Built-in: MaskPlaceholderFactory. Tag PreservesShape. The middleware refuses it for the same reason as PreservesLabel: an ambiguous placeholder cannot be deanonymised through string replacement.

Preservation tags¶

Every factory carries a phantom type that summarises the preservation level of its placeholders. The type-checker reads this tag to validate a factory against its consumers.

Identity of each family.

Family	Example	Tag
No information	`<<REDACT>>`	`PreservesNothing`
Id only	`<<REDACT:a1b2c3d4>>`	`PreservesIdentityOnly`
Type only	`<<PERSON>>`	`PreservesLabel`
Type + id (opaque)	`<<PERSON:1>>`, `<<PERSON:a1b2c3d4>>`	`PreservesLabeledIdentityOpaque`
Type + id (realistic hashed)	`a1b2c3d4@anonymized.local`, `Patient_a1b2c3d4`	`PreservesLabeledIdentityHashed`
Type + id (Faker)	`john.doe@example.com`, `Jean Dupont`	`PreservesLabeledIdentityFaker`
Type + partial value	`j*@mail.com`, `**4567`	`PreservesShape`

Two angles, two tables. Confidentiality: what leaks to the LLM (attacker / privacy point of view). Exploitation: what the agent and the system can do with the placeholder (functional capabilities point of view). The same answer can be good in one and problematic in the other; this is exactly the tension we make explicit.

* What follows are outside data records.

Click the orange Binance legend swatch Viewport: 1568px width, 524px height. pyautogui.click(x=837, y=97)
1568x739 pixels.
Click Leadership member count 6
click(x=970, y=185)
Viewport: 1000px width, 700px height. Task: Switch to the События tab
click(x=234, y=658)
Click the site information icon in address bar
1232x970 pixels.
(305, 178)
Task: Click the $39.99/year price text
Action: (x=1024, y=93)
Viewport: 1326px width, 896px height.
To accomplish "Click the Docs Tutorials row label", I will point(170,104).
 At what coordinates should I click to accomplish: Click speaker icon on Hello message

Shared colour code: blue = best, green = acceptable, yellow = partial, red = problematic.

Confidentiality (what leaks to the LLM)¶

Family	Type seen?	PIIs distinguished?	Real-value leak?	Collision with a real value?
No information	no	no	none	no
Id only	no	yes	none	no
Type only	yes	no	none	no
Type + id (opaque)	yes	yes	none	no
Type + id (realistic hashed)	yes	yes	none	no
Type + id (Faker)	yes	yes	none	risk
Type + partial value	yes	yes	partial	risk

Exploitation by the LLM and the agent¶

Family	Reason about the type	Track cross-references	Reversible at the tool boundary	Stable across messages
No information	no	no	no	no
Id only	no	yes	yes	yes
Type only	yes	no	no	partial
Type + id (opaque)	yes	yes	yes	yes
Type + id (realistic hashed)	yes	yes	yes	yes
Type + id (Faker)	yes	yes	yes	yes
Type + partial value	yes	mostly	yes (collisions)	yes (collisions)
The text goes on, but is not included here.